Justice of the Supreme Court of Nigeria
- In office 1984–1989

Judge of the High Court of the Eastern Nigeria
- In office 1966–1976

Personal details
- Born: 22 September 1924 Oguta, British Nigeria
- Died: 4 May 2014 (aged 89) Abuja, Nigeria
- Parents: Oputa Uzukwu (father); Nwametu Oputa (mother);
- Education: Sacred Heart School, Oguta
- Alma mater: Achimota College University of London, London Yaba College of Technology, Lagos

= Chukwudifu Oputa =

Nigerian judge

Ogbuagu Chukwudifu Oputa (22 September 1924 – 4 May 2014) was a Nigerian jurist who was Judge of the Supreme Court of Nigeria from 1984 to 1989. He was appointed in 1999 by Olusegun Obasanjo to head the Oputa panel which investigated human right abuses by former military juntas and submitted their findings in 2003. A member of the Nigerian chieftaincy system, he held the title Ogbuagu and often used it as a pre-nominal honorific.

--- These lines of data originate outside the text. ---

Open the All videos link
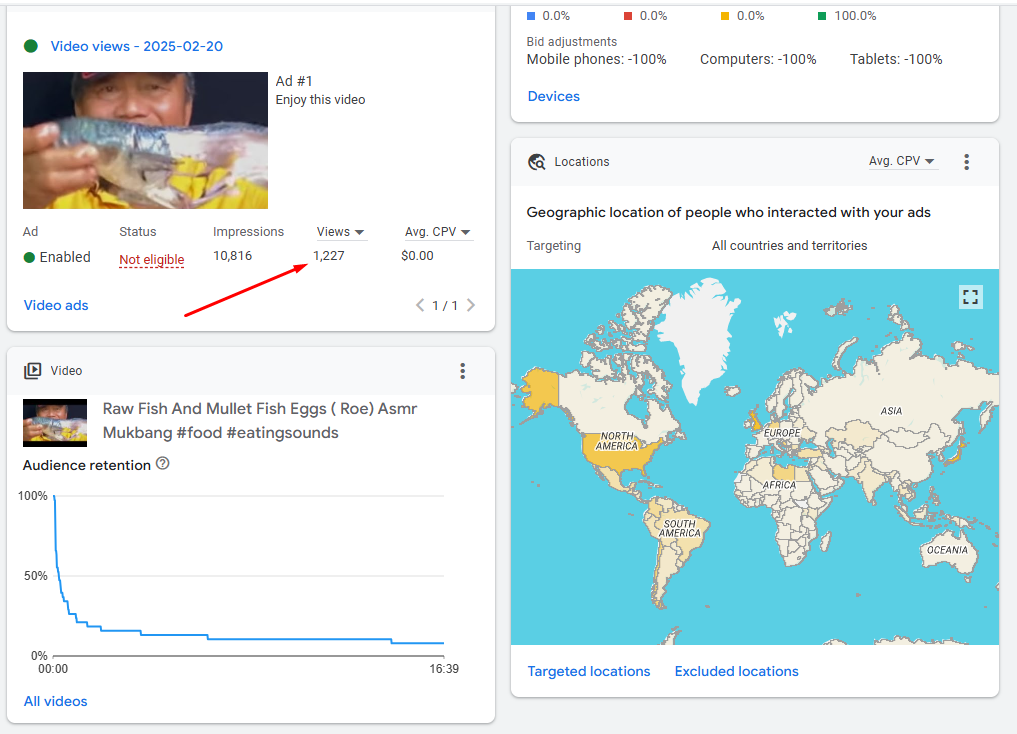Viewport: 1017px width, 734px height. click(x=55, y=702)
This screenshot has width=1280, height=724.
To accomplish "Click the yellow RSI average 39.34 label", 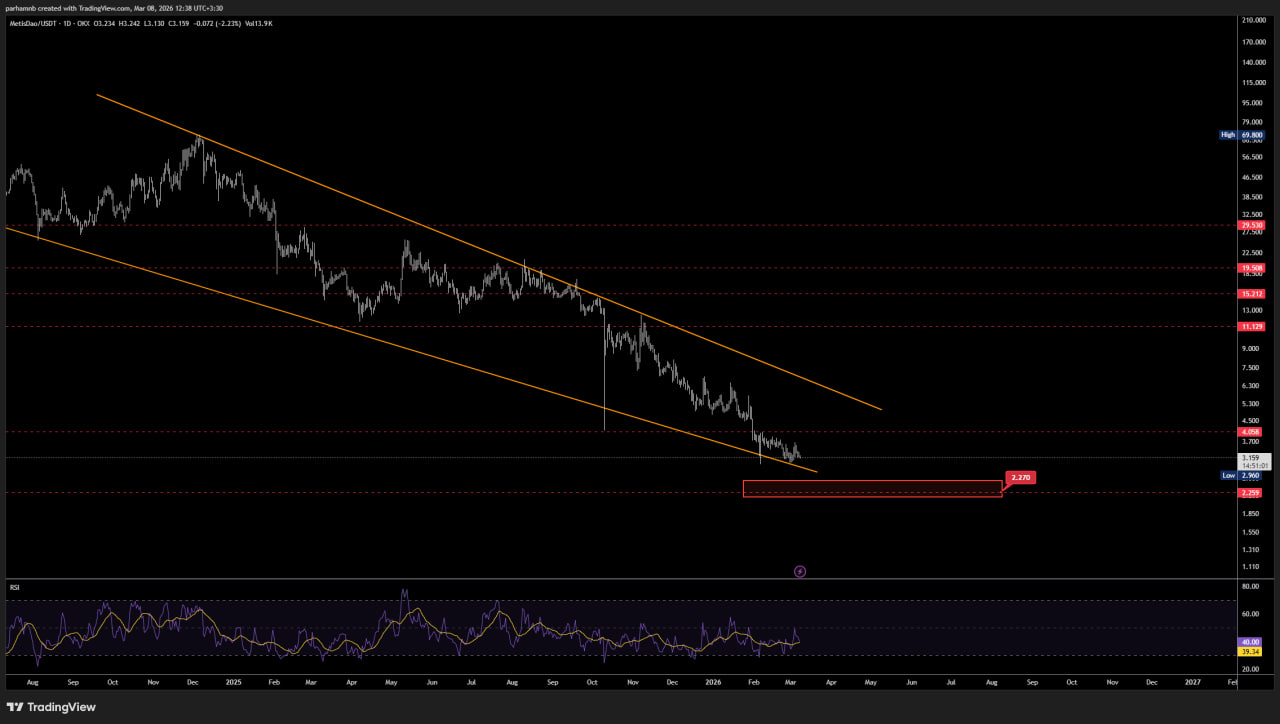I will tap(1251, 652).
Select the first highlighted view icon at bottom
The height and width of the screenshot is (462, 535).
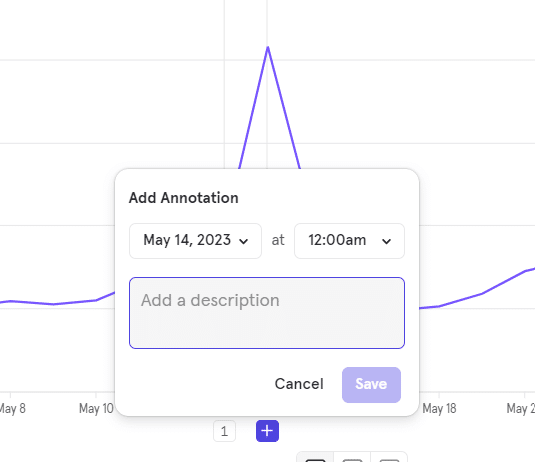coord(315,457)
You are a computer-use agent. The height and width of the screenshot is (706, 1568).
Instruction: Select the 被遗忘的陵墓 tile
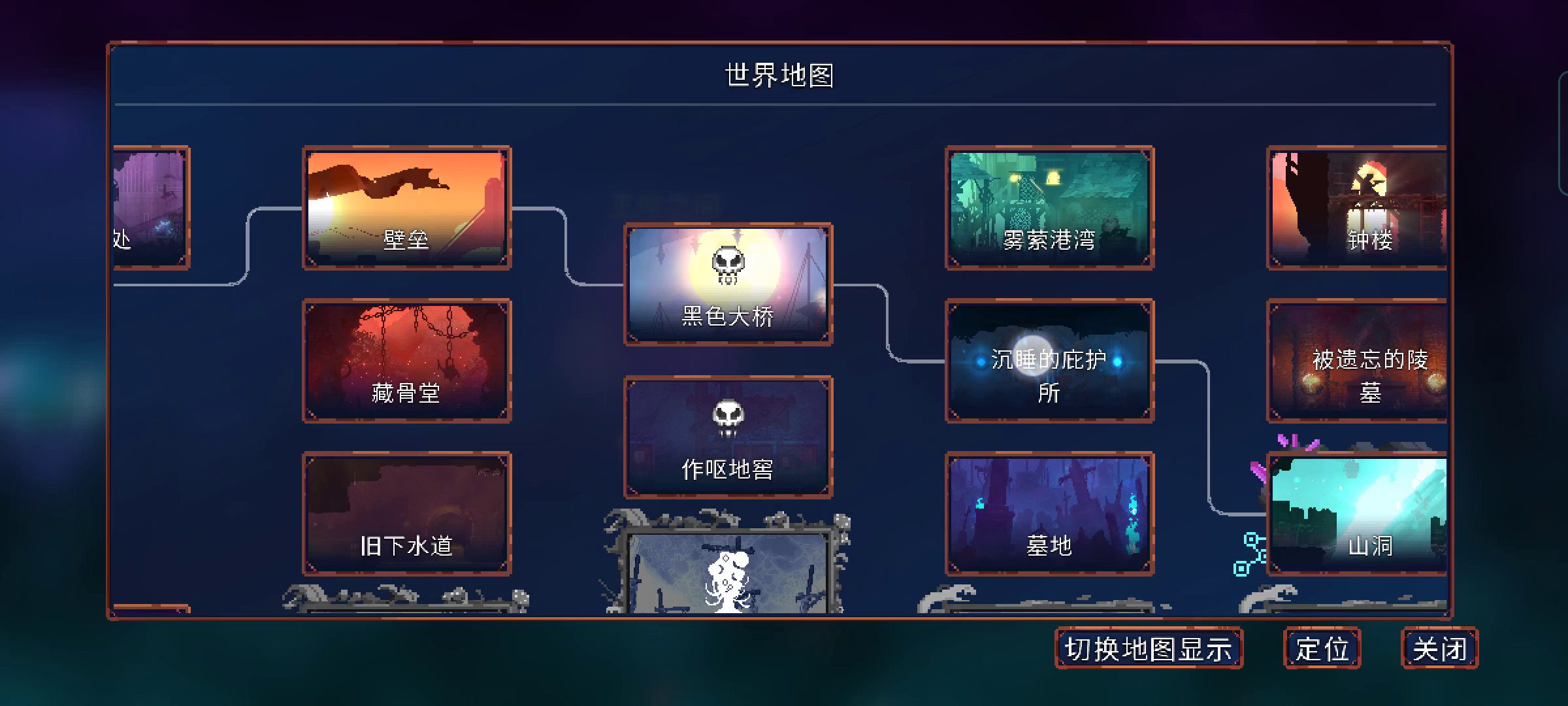[1357, 361]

==Early life and education==
Chukwudifu Oputa was born on 22 September 1924 in Oguta to Chief Oputa Uzukwu and Madam Nwametu Oputa. His father, an Igbo chieftain, was married to 10 wives. He fathered multiple children, of which Chukwudifu was the last.
He started his education at the Sacred Heart School, Oguta from 1930 to 1936 and then proceeded to the Christ the king College, Onitsha for his post primary education from 1937 to 1940 where he obtained his West Africa Senior School Certificate.

Oputa furthered to the Yaba Higher College but had to leave for Achimota College, Ghana during the World War II where he obtained a degree in Economics in 1945. He then moved to London where he graduated with a Bachelor of Arts in History from the University of London and then a degree in Law by 1953. He was called to bar at the Bar-Gary Inn on 26 November 1953.

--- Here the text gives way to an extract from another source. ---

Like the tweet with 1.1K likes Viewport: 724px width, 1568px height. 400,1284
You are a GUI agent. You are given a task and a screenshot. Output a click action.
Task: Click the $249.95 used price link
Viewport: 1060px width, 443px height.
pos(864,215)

After the war, Oputa was a principal of Kalabari National College, Buguma until 1948, and between 1949 and 1951 was Administrative Officer, Nigerian Secretariat.

==Law career==
Oputa came back to Nigeria where he set up a private law firm and practiced for years, handling multiple high-profile cases including the Oguta Chieftaincy Title dispute in 1959 and the Amayenabo dispute in 1960. He was appointed a justice of the then High Court of Eastern Nigeria in 1966 and promoted to Chief Judge of Imo State in 1976.

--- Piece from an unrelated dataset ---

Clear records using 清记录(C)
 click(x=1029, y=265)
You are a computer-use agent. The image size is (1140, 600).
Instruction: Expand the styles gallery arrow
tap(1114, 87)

Between 1971 and 1976, Oputa served as a judge in the defunct East Central State and from 1976 to 1984 was High Court Judge of Imo State.

Oputa was promoted to Justice of the Supreme Court of Nigeria in 1984 where he served for 5 years before he retired in 1989. His stint at the Supreme court was commended by his fellow justices with former Chief Justice, Mohammed Bello, described him as "the Socrates of the Supreme Court". He was recalled by Olusegun Obasanjo to head The Human Rights Violation Investigation Commission of Nigeria famously referred to as the Oputa panel to investigate human rights during the period of military rule from 1984 to 1999.

==Personal life==
Oputa was a devoted Catholic and honored as a Knight Commander of St. Gregory the Great, Knight Commander of St. Sylvester, and Knight of St. Mulumba. He published over 40 papers in lectures, conferences and seminars. The Oputa Foundation was created in his honor to promote accountable, transparent and respect for the rule of law. He died on 4 May 2014 due to a minor illness.

==Awards and honours==
In appreciation of his service to Nigeria, he was conferred with the National Honour of Commander of the Order of the Federal Republic (CFR) by President Goodluck Jonathan.

Justice Oputa was made a member of the prestigious Igbuu society of Oguta, a fact which entitled him to use the word Ogbuagu as a pre-nominal honorific.